Even though the world can be simply terrifying at times especially when I'm in environments with a lot of crowds, noise, and people which means my sensory overload goes into overdrive, I realised I needed to start learning to relax. It's very easy for people who don't struggle with anxiety and/or sensory issues to say "just relax" or "there's nothing to be worried about" when your mind is thinking of as many worst case scenarios. I've realised that although I can't change environments, make crowds magically disappear, or make sudden  noises stop well being so sudden, there are some changes I have been making to try and help me relax and rationalize my thoughts as being in a constant state of worry can be exhausting and make me have a poorly tummy.

I've mentioned in previous blogs that quite a bit of my anxieties especially in social situations stems from confidence and self esteem and realising I deserve to look after myself and take care of myself this is a long journey which I still need to remind myself of but I'm taking little steps which will hopefully all add up.  Self care can be anything from a bubble bath, to going for a walk, to treating yourself to your favourite food, or relaxing with a book whatever you find helps but just making some time for yourself and find your escape in life.

Before I talk about some of the things which have helped me with my anxiety and sensory overload I think it's really important if you are experiencing high levels of anxiety to seek professional help, mine has helped change my life and put me on a more positive journey. Never struggle in silence, there's nothing to be ashamed of.

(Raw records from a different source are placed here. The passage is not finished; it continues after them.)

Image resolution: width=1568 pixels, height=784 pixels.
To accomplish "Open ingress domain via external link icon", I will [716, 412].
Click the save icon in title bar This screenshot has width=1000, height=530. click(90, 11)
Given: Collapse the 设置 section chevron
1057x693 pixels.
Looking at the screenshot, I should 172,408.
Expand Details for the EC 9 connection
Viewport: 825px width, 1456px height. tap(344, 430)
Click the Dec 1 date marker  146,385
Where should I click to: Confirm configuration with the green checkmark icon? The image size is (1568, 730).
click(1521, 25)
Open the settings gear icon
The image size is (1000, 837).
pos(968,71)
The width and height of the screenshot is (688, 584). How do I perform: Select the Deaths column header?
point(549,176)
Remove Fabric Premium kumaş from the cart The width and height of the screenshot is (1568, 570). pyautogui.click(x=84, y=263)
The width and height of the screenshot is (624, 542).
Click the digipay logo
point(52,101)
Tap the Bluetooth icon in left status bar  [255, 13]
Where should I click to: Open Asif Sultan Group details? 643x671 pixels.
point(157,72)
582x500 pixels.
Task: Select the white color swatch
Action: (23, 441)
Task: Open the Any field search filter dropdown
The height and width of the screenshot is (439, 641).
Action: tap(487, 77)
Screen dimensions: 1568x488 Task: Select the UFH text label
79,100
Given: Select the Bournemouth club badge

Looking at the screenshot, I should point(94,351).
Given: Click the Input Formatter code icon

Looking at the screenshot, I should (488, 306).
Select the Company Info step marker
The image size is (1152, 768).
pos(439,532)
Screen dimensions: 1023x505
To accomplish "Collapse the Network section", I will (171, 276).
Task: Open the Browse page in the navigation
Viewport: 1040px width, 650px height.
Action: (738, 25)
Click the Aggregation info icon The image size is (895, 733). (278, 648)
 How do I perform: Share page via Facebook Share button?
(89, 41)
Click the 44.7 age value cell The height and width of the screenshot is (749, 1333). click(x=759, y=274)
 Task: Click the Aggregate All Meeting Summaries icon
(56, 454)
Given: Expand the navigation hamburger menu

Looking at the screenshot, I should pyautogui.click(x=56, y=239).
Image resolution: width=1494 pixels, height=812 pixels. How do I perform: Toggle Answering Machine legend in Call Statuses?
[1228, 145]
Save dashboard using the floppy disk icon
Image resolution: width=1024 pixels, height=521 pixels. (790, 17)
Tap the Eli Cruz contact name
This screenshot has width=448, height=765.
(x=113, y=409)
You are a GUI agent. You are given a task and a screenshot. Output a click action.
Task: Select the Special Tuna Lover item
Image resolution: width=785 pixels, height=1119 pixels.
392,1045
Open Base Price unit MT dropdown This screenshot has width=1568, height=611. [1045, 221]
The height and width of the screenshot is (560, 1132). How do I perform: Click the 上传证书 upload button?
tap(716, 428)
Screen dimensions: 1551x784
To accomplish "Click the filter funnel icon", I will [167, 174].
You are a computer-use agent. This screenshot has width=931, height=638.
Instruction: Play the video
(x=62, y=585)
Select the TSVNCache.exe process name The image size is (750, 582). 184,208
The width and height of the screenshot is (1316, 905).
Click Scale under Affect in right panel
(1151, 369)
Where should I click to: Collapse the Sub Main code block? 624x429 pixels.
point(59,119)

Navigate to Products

In general with anxiety breaking things down into more manageable steps and setting little targets can help wondering just how you can change the way you think can be terrifying but the feeling afterwards once you've fought those anxieties and not let them win, that sheer determination and resilience can make you feel so proud of yourself and so you should be.

  Having good, positive company and people who understand and accept you for who you are and bring positive energy can really help you feel comfortable and relax that little bit more. Having someone to talk to about worries and any anxieties before a social situation and who knows how to help if things get too much and help rationalise thoughts can really help boost confidence or at the same time give some encouragement when they know a situation is going to be tricky.

 Some environments we have no choice to be in, but I think it's important to be yourself and find ones which your dyspraxic self feels more comfortable in. When I experience sensory overload or feel very overwhelmed in a crowd or in a busy environment I find taking myself out of it and trying breathing exercises can help.

 At night time I can find it very hard to relax and switch off, my mind is always on the go, always thinking, which can mean getting to sleep and having a good night sleep difficult especially after a busy stressful day. I've been finding rescue remedy for night time has helped me drift off and sometimes relaxing music, it's all trial and error and finding what works best for you in the long term situations.

Whether you're dyspraxic or not, anxiety is a real battle and learning to relax is definitely something really difficult, but keep taking those small steps forward, keep fighting, you're stronger than you think you are and finally step back and just breathe.




1 comment:

  1. I find having a familiar audio book (my alternative to relaxing music) on hand helps a lot. If I'm feeling stressed out or like I'm getting overloaded sensory wise I just plug in my headphones. I think it's something to do with focusing on one particular sound for a while which then makes it easier to carry on with my day.